What is the communist position on the definition of fascism?
Of course, there will be many interpretations, but what are the defining Marxist ideas on the definition?
I ask, because you see a lot of libs and liblefts calling America fascist, but then being asked how, and not being able to respond. It makes them (and us, because we always get lumped in with them) look bad. I'd like to be able to step in if I ever witness such a thing.
I have nothing to add to the definitions others are giving, but I do wanna say it really annoys me how radlibs and some socialists who are non-Marxist will define fascism mostly as "strong man who appeals to populism". Like I enjoyed most of the Dollop episode on Huey Long, but Dave at the end describing the basic concept of a demagogue and saying "that is what fascism is" was frustrating. I mean Dave is smart and understands Trump is not really cognizant enough to be a fascist himself, he still defines fascism in a really weak way. It is the same trick people fall into when calling Peron a fascist, even though Peron was at least a fan of Mussolini in the early 30s though for very stupid reasons of buying his propaganda when visiting Italy.
Something similar happened with Quinton Reviews when talking about the History Channel, he sorta goes to far in mocking Nazi inefficiency and ends up saying fascism is internally incoherent and is more or less just a vibe. I think a lot of breadtube and breadtube adjacent folks do this, heck WTYP have done this iirc. People ignore that the ideology and political structure of fascism is a thing, weird and unreasonable as it is, it has theories and shit like the hollow earth that are super goofy stem FROM those reactionary real material forces.
Esoteric fascism is not just the realm of history channel, shit like Sofindus and Executive Outcomes, these orgs literally run by former Nazis who said they communed with Hitler's spirit, actively did horrifying shit. And fascist ideology was not just left in the dustbin of history, not just reactionaries, but true believers in Hitler personally, got to structure and design our world. The bureaucratic fascists who remained in control of West Germany and the Von Braun types are not so easily divorced from the wacky guys, and said wacky guys had serious sway in the CIA, blew up shit in Italy, ran torture camps in Chile, and formed the basis for modern private military contractors and current torture techniques. Both parts of that equation are relevant.
I HATE when libs say "oh well bigotry is illogical, it doesn't make sense so there is no structure or path that led to these people" even if they accept that material conditions led to these ideologies. Because they more or less let fascism become the masses going crazy and their irrationalities and anxieties being the driving force hence the scattershot beliefs. This shit ignores that we can track how this shit develops socially, we can trace the esoteric shit and it doesn't come from the backwards hicks of saxony, it is the fucking Thule society and elite dinner parties.
I think Trueanon's spider-network series genuinely covers this shit so well
Yeah, there are a million lib essays on fascism that don't understand that there is a material root to fascism and it's contradictions. They get so caught up on 'authoritarianism' usually though, and get into comparing Mussolini, Stalin and Hitler, which gets them way off course.

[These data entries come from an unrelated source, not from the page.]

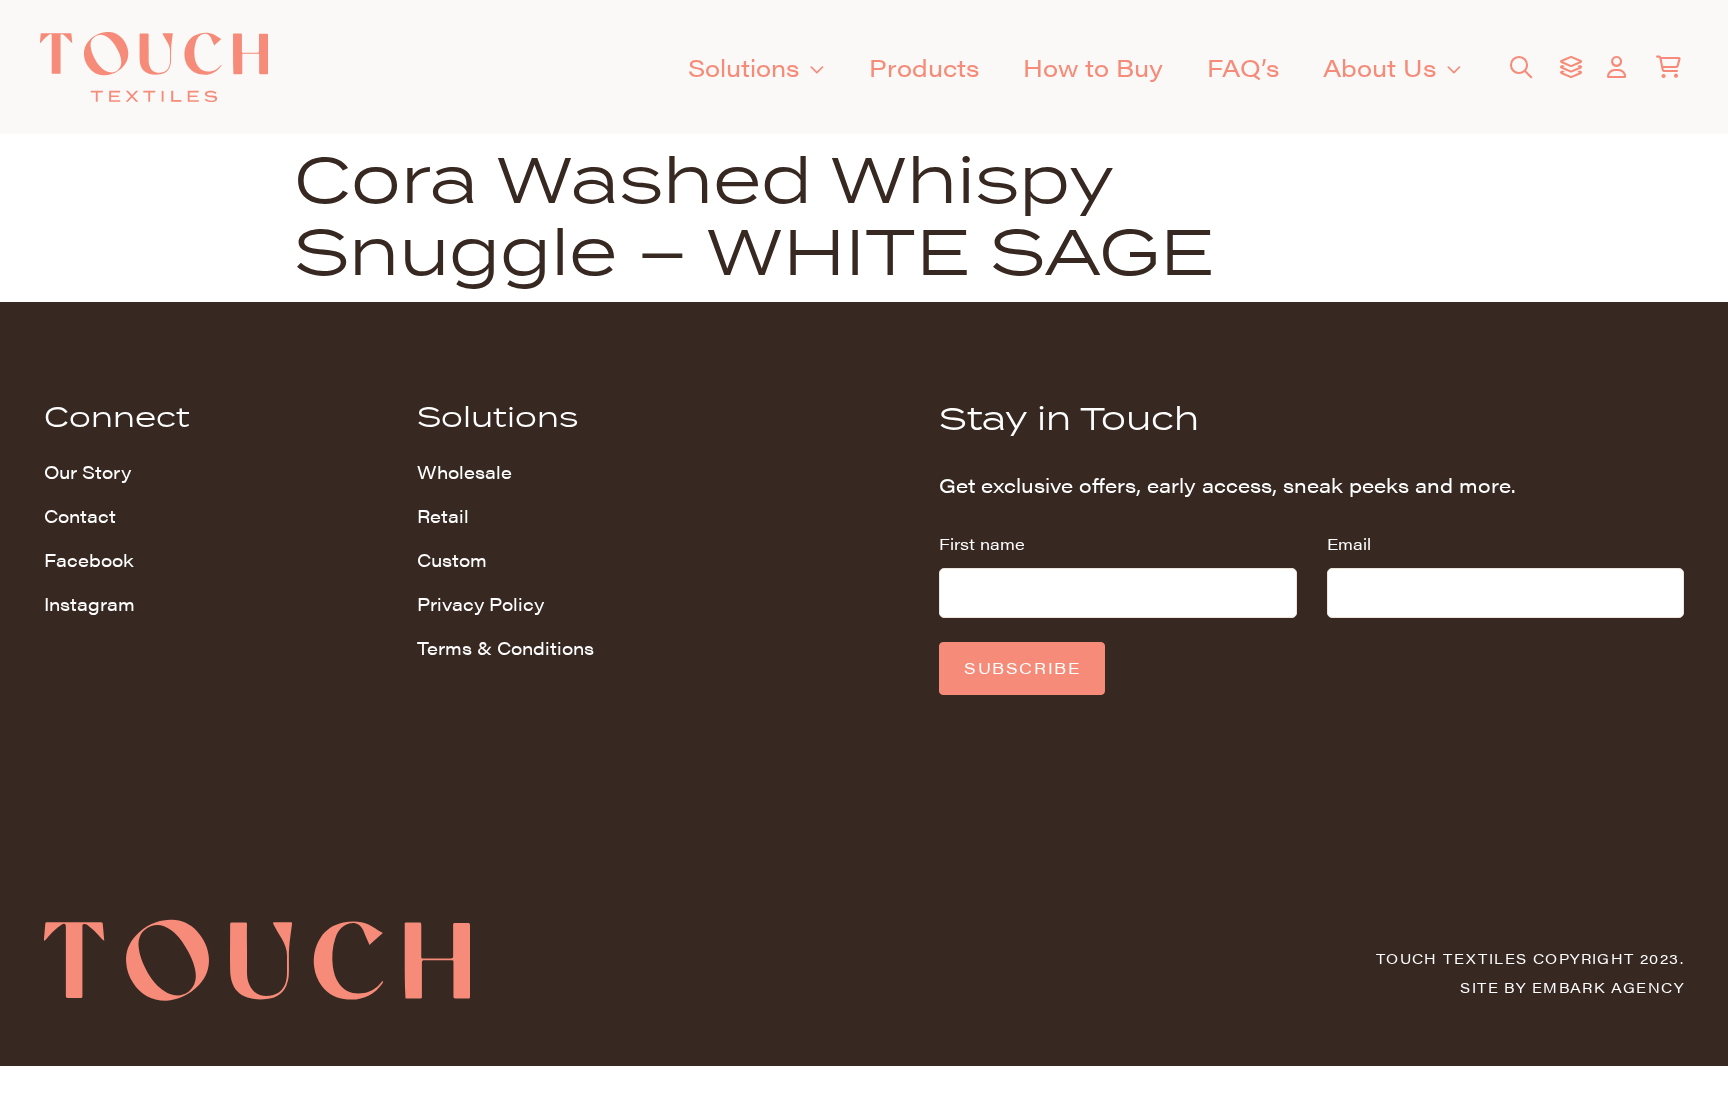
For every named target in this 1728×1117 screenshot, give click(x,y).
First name (982, 543)
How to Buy (1093, 67)
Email (1349, 543)
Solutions (743, 67)
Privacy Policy (480, 603)
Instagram (89, 603)
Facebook (89, 559)
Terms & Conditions (505, 647)
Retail (443, 515)
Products (924, 67)
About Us (1379, 67)
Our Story (87, 471)
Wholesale (464, 471)
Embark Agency (1608, 987)
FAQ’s (1243, 67)
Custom (452, 559)
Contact (80, 515)
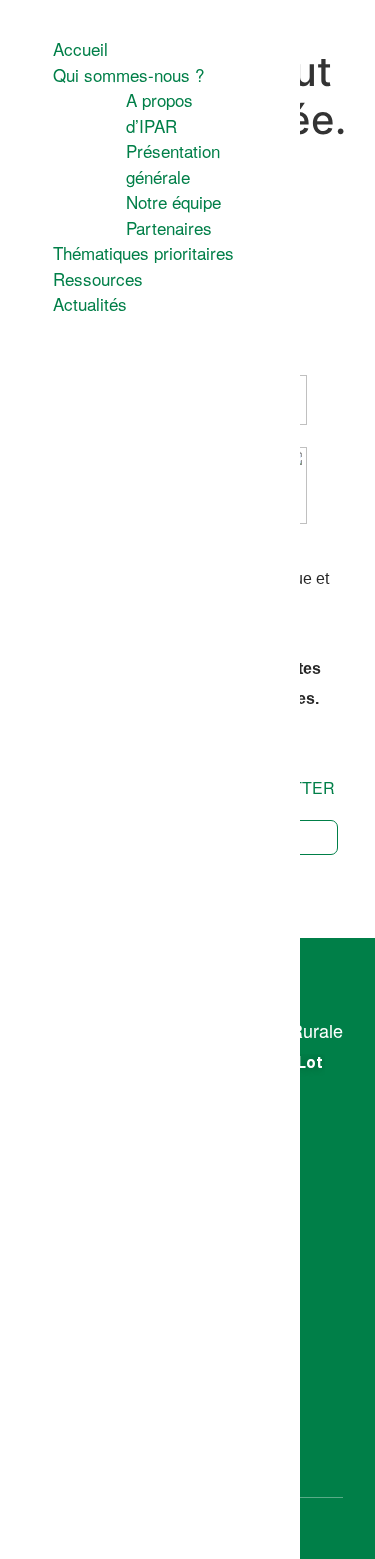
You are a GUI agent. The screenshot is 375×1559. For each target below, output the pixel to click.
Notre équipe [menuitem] (173, 201)
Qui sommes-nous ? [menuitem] (128, 74)
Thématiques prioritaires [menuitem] (143, 252)
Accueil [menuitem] (80, 48)
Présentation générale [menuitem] (173, 163)
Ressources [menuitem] (98, 278)
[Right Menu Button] (17, 20)
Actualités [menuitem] (90, 303)
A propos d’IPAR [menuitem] (159, 112)
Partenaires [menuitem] (169, 227)
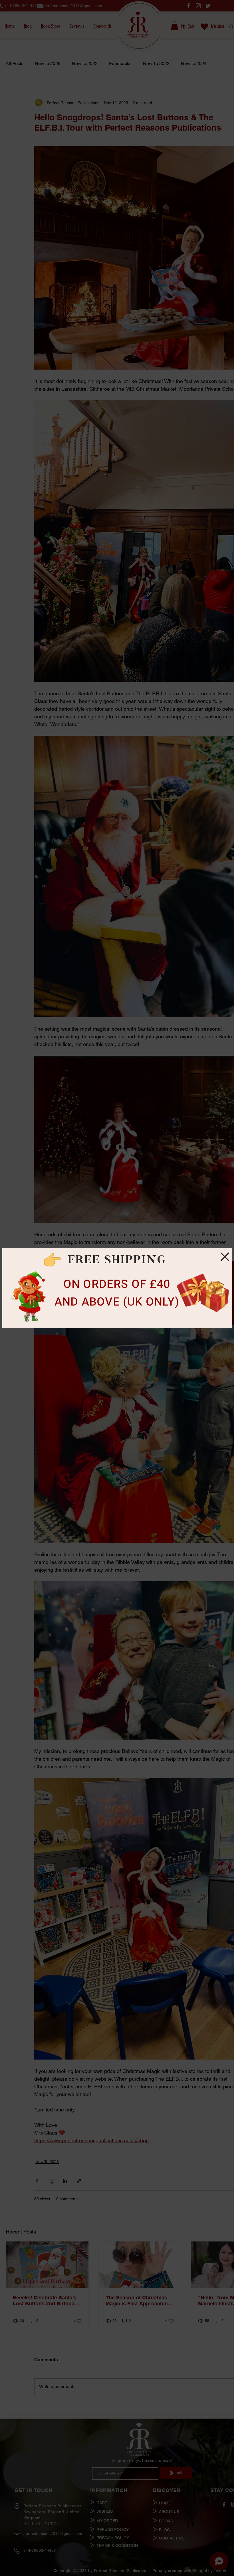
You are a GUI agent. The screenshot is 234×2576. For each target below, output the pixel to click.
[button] (225, 1256)
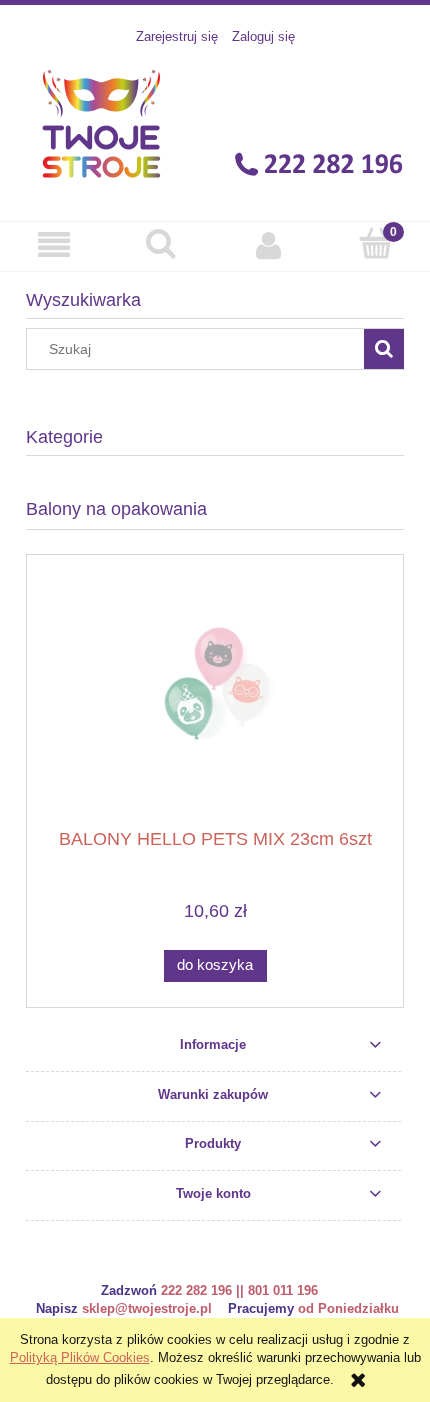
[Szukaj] (384, 349)
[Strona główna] (215, 123)
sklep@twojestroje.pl (147, 1308)
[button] (54, 245)
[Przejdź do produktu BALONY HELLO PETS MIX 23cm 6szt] (215, 698)
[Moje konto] (269, 245)
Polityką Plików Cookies (80, 1357)
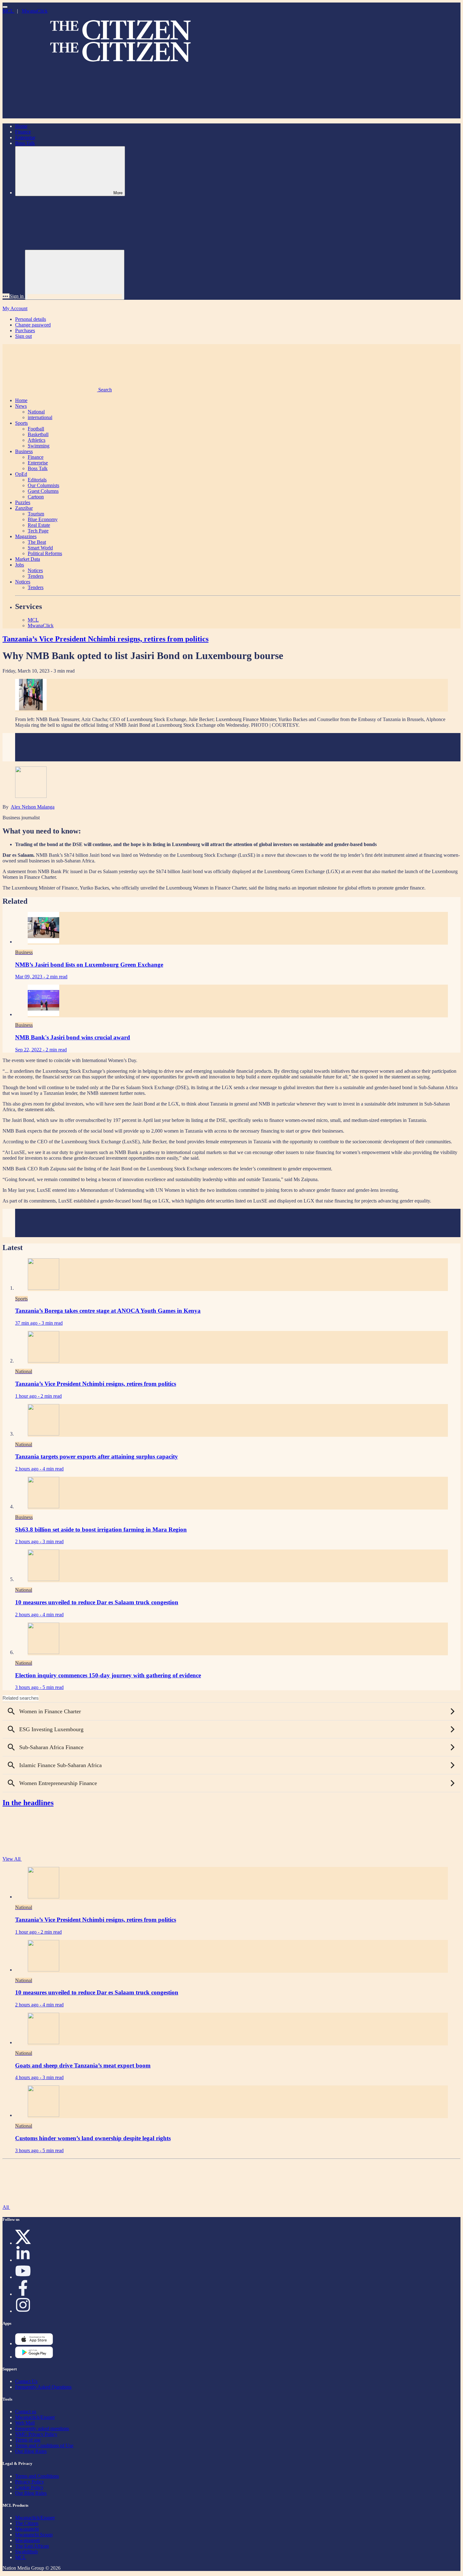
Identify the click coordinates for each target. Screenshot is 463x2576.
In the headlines (28, 1803)
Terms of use (28, 2439)
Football (36, 428)
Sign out (23, 336)
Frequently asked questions (42, 2428)
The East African (32, 2546)
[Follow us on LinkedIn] (23, 2260)
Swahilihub (26, 2551)
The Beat (37, 542)
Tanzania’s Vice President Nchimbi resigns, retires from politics (106, 639)
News (21, 406)
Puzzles (22, 502)
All (6, 2207)
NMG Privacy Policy (36, 2434)
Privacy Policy (29, 2481)
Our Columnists (43, 485)
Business (24, 451)
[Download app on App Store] (34, 2356)
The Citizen (26, 2523)
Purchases (25, 330)
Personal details (30, 319)
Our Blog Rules (31, 2451)
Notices (35, 570)
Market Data (27, 559)
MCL (8, 11)
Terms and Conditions (37, 2476)
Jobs (19, 564)
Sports (21, 423)
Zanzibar (24, 508)
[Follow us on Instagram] (23, 2311)
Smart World (40, 547)
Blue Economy (43, 519)
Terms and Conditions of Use (44, 2445)
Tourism (36, 513)
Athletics (36, 440)
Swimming (38, 445)
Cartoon (36, 496)
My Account (15, 308)
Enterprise (25, 137)
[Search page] (50, 115)
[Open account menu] (74, 275)
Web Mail (25, 2422)
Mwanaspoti (27, 2540)
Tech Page (38, 530)
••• (6, 296)
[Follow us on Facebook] (23, 2294)
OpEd (21, 474)
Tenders (35, 576)
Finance (23, 131)
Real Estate (39, 525)
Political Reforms (45, 553)
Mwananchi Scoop (34, 2534)
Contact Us (26, 2381)
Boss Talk (25, 143)
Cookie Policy (29, 2487)
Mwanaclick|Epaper (35, 2417)
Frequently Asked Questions (43, 2387)
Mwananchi (27, 2529)
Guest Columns (43, 491)
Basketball (38, 434)
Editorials (37, 479)
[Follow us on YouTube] (23, 2277)
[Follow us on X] (23, 2243)
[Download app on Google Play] (34, 2343)
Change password (33, 324)
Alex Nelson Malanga (32, 807)
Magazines (26, 536)
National (36, 411)
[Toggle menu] (5, 7)
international (40, 417)
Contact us (25, 2411)
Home (21, 126)
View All (12, 1859)
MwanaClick (35, 11)
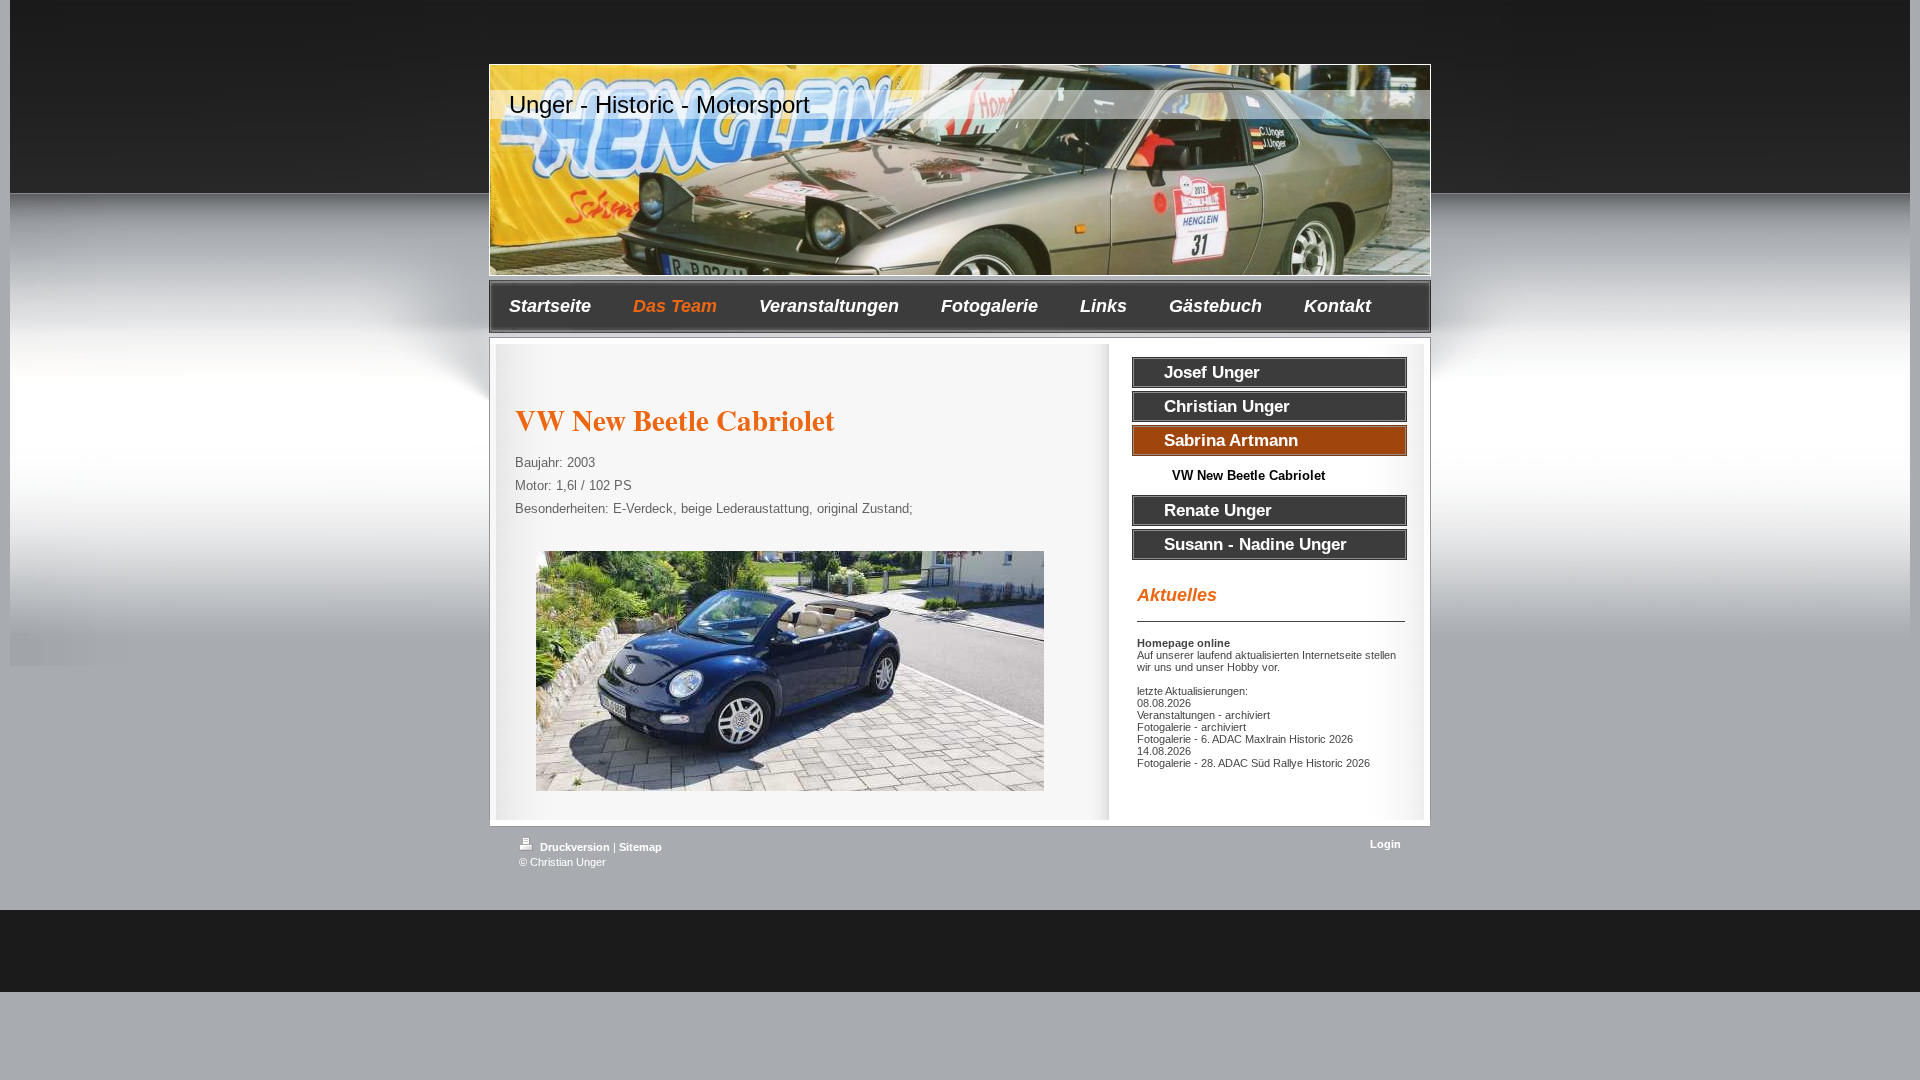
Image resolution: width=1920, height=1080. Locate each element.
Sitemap (640, 847)
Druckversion (575, 847)
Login (1385, 844)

The real key as well, imo, is to study the rise of Japanese fascism, because it mirrors the rise of fascism in Italy and Germany, but it does it without having a singular massive 'authoritarian' leader (because that is not how the histories of Asian people are written in the West). It's a little different because it was a continuation of the Imperial system, but you will notice that, for the most part, the Emperor himself was not a singular driving force, but that it was a collective emerging capitalist/noble class decision. It really drives home the idea that fascism is just when you are on the pointy end of capitalism.